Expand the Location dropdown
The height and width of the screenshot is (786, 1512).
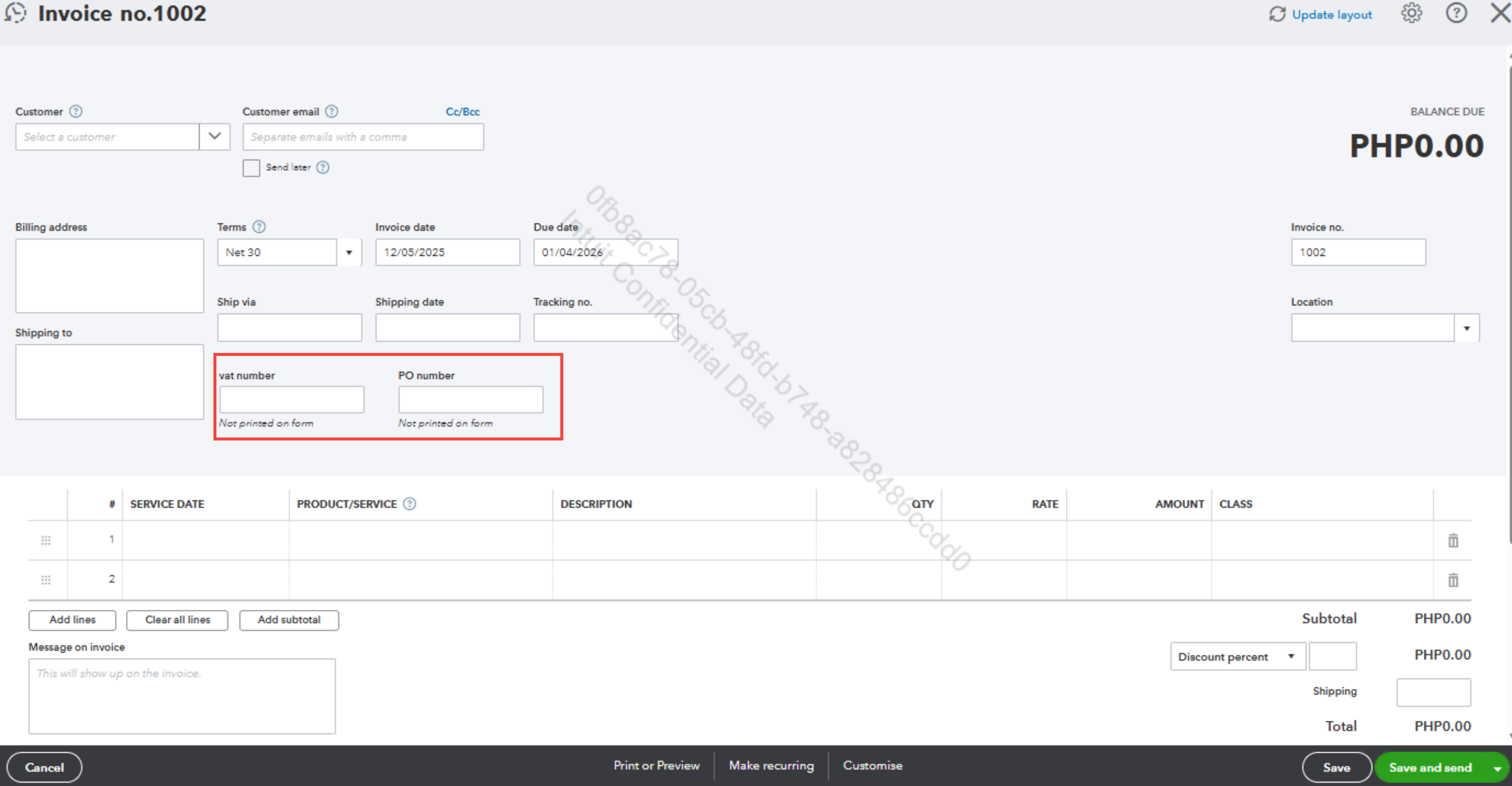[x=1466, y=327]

* * *

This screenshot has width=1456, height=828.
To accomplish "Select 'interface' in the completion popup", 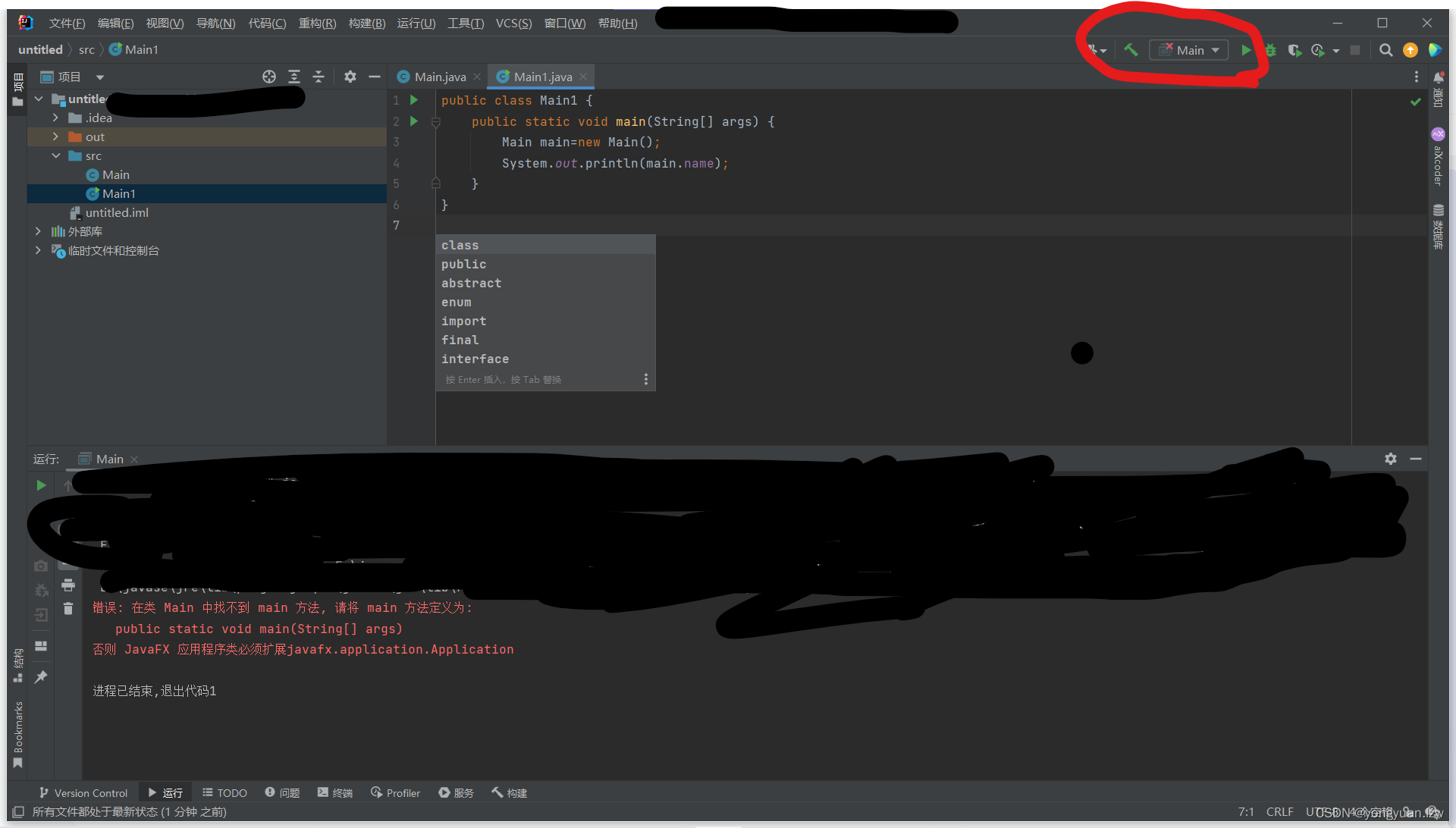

--

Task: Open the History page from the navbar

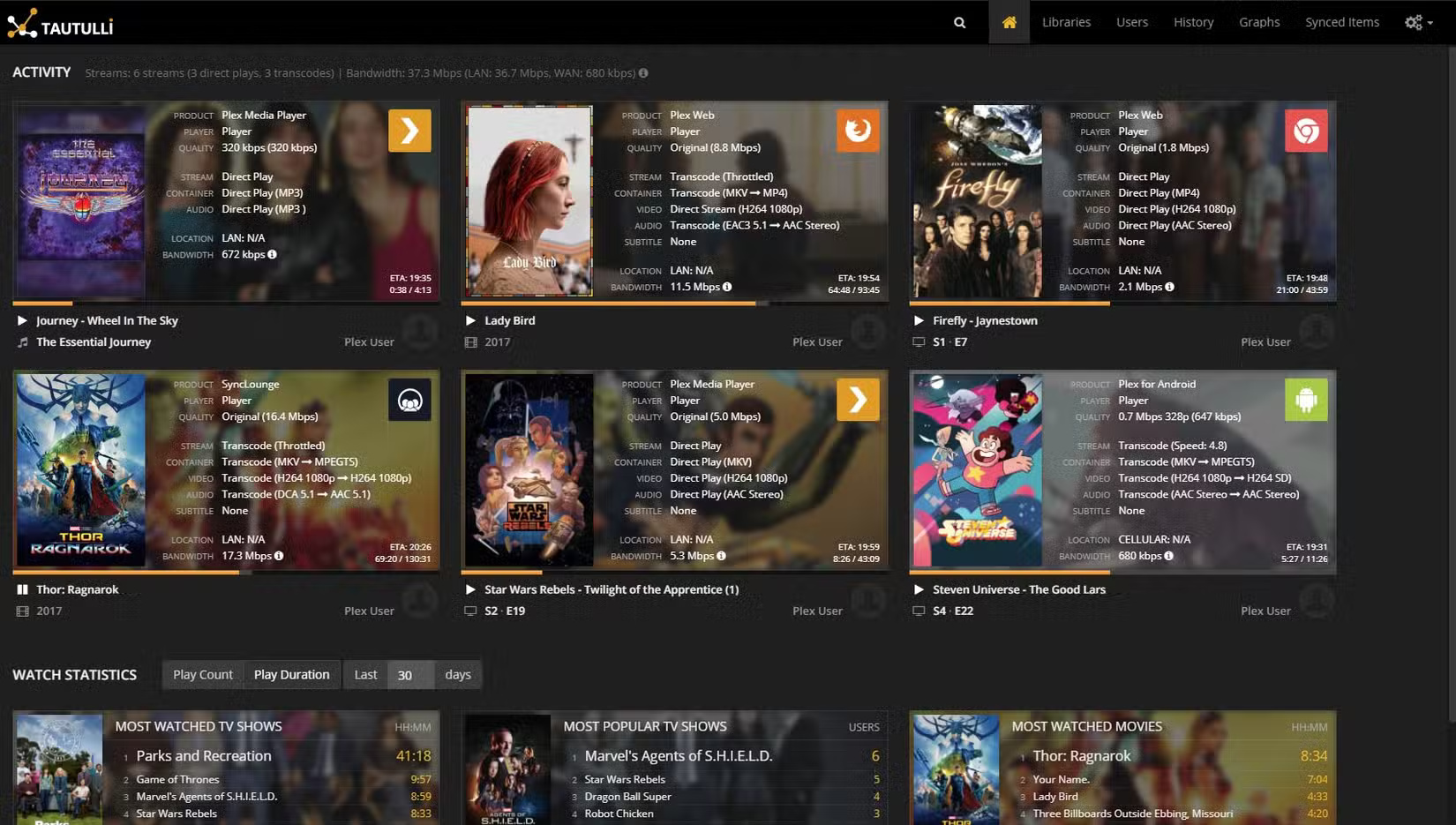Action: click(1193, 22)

YOUR ASSIGNMENT> Everything above from the line that has "This screenshot has width=1456, height=828." down to the line that has "in the completion" should be output exactly, with both of those lines included. Leave the pictures behind.

RESPONSE TO THE EXERCISE>
This screenshot has width=1456, height=828.
To accomplish "Select 'interface' in the completion popup", 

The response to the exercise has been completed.